From: Damien Le Moal <damien.lemoal@opensource.wdc.com>
To: Nitesh Shetty <nj.shetty@samsung.com>,
axboe@kernel.dk, agk@redhat.com, snitzer@kernel.org,
dm-devel@redhat.com, kbusch@kernel.org, hch@lst.de,
sagi@grimberg.me, james.smart@broadcom.com, kch@nvidia.com,
naohiro.aota@wdc.com, jth@kernel.org, viro@zeniv.linux.org.uk
Cc: linux-block@vger.kernel.org, linux-kernel@vger.kernel.org,
linux-nvme@lists.infradead.org, linux-fsdevel@vger.kernel.org,
anuj20.g@samsung.com, joshi.k@samsung.com, p.raghav@samsung.com,
nitheshshetty@gmail.com, gost.dev@samsung.com
Subject: Re: [PATCH v5 10/10] fs: add support for copy file range in zonefs
Date: Thu, 24 Nov 2022 10:47:55 +0900 [thread overview]
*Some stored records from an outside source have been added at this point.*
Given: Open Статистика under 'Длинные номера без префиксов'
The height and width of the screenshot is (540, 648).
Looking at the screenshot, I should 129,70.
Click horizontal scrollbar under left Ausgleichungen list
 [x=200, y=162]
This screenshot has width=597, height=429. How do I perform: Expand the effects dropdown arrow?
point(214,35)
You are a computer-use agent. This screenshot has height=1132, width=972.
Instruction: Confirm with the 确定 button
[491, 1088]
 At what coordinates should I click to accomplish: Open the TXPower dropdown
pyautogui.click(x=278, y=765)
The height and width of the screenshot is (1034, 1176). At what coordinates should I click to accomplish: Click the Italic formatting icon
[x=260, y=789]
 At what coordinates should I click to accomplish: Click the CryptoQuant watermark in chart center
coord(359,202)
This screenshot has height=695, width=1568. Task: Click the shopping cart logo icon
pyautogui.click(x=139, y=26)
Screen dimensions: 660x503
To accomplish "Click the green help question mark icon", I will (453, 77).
Message-ID: <349a4d66-3a9f-a095-005c-1f180c5f3aac@opensource.wdc.com> (raw)
In-Reply-To: <729254f8-2468-e694-715e-72bcbef80ff3@opensource.wdc.com>
On 11/24/22 10:32, Damien Le Moal wrote:
> On 11/23/22 14:58, Nitesh Shetty wrote:
>> copy_file_range is implemented using copy offload,
>> copy offloading to device is always enabled.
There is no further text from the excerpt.